Since fraud so frequently arises through non-disclosure of pertinent information that is the basis for rulings on eligibility and entitlement, obtaining this information remains crucial for the integrity of the system. Some information, however, is of so personal a nature that if not disclosed by the recipient it would not likely be otherwise known. For example, a woman becoming pregnant who knows the father's identity may not want the welfare agency to know who the father is, perhaps because she knows that the agency will pursue support (the woman may be continuing to maintain a relationship with the father and they may be trying to avoid paying support) or because she wants full custody of the child. She may therefore claim that she became pregnant after spending the night with an unknown man she met in a bar. In this way her child's father cannot be identified and support cannot be pursued. This is one of many examples that show the difficulty of obtaining information that is not volunteered by a recipient. One such case involved a single mother who had been receiving assistance while she had four children, all by different yet unidentified fathers. Although these situations may be fraudulent, they are practically impossible to prove in court or before SARB because of the personal nature of key information. Agencies are usually forced to accept the recipient's word-a dilemma identified by workers as a serious and growing concern.

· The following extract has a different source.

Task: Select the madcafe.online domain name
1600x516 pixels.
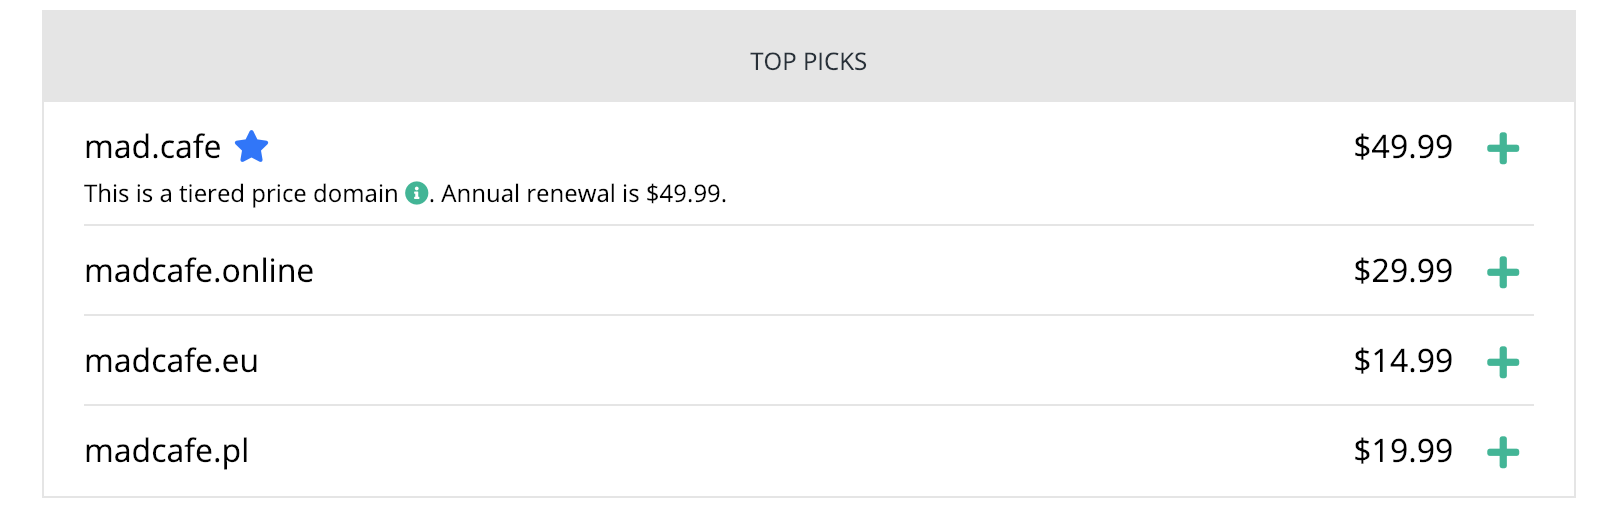Action: [199, 271]
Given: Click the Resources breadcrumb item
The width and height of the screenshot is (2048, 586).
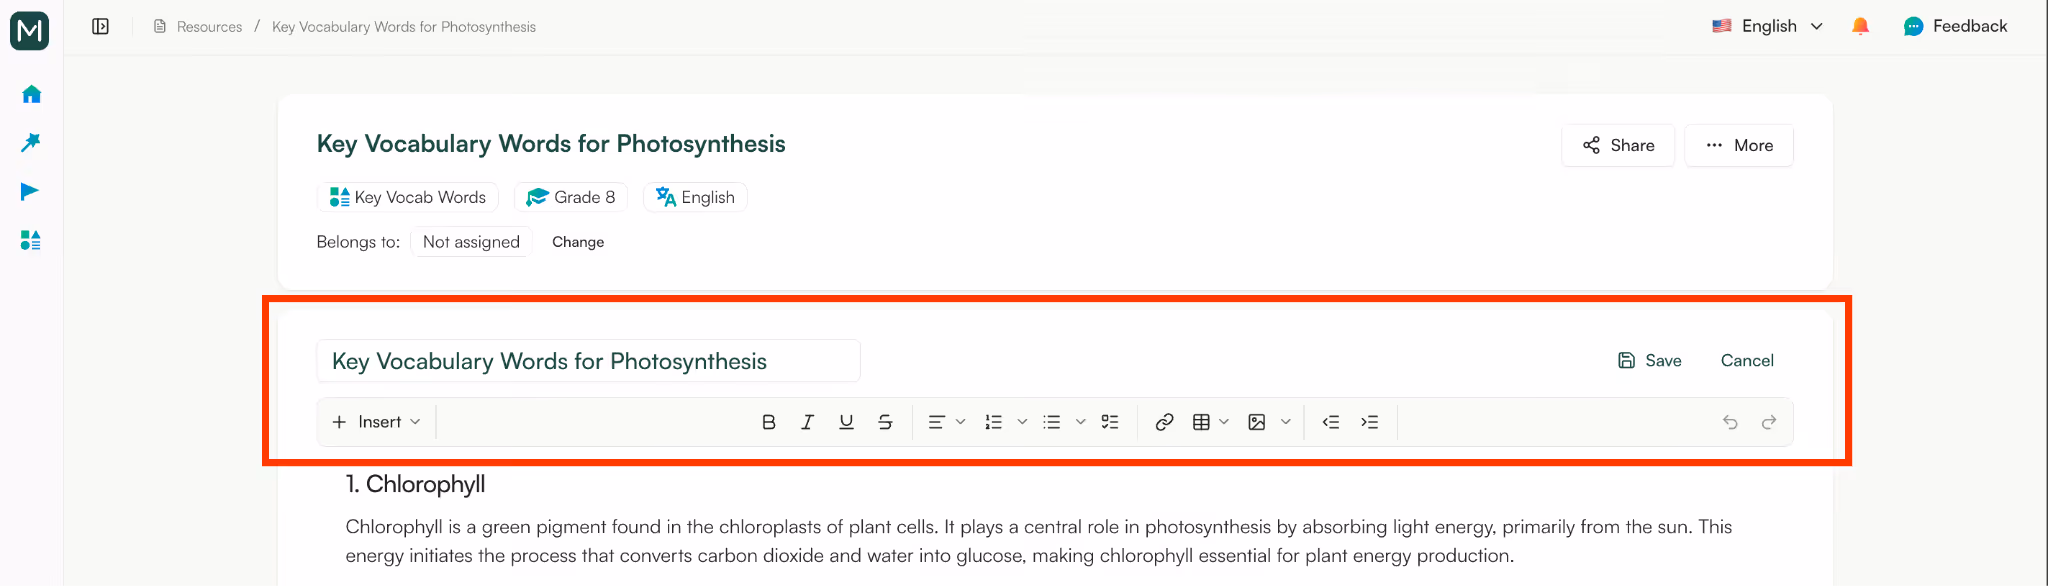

Duplicate cheques, another dimension of fraud, can be issued in the same municipality if the recipient uses different identification or claims that the original cheque was lost or stolen. Duplicate cheques can also be obtained if a recipient moves from one municipality to another without declaring previously received assistance. Computers now make it possible to cross-reference the Ontario GWA and FBA databases, but so far computer matching is restricted to areas where compatible systems are used: not all social services offices use the same software, and matching is not yet operational at all between Ontario and other provinces. The extent of this type of fraud in Ontario is not known, but Lippert recounts that when British Columbia and Alberta cross-referenced their welfare-recipient databases they found 303 people collecting benefits in both provinces (Lippert, 1994:59).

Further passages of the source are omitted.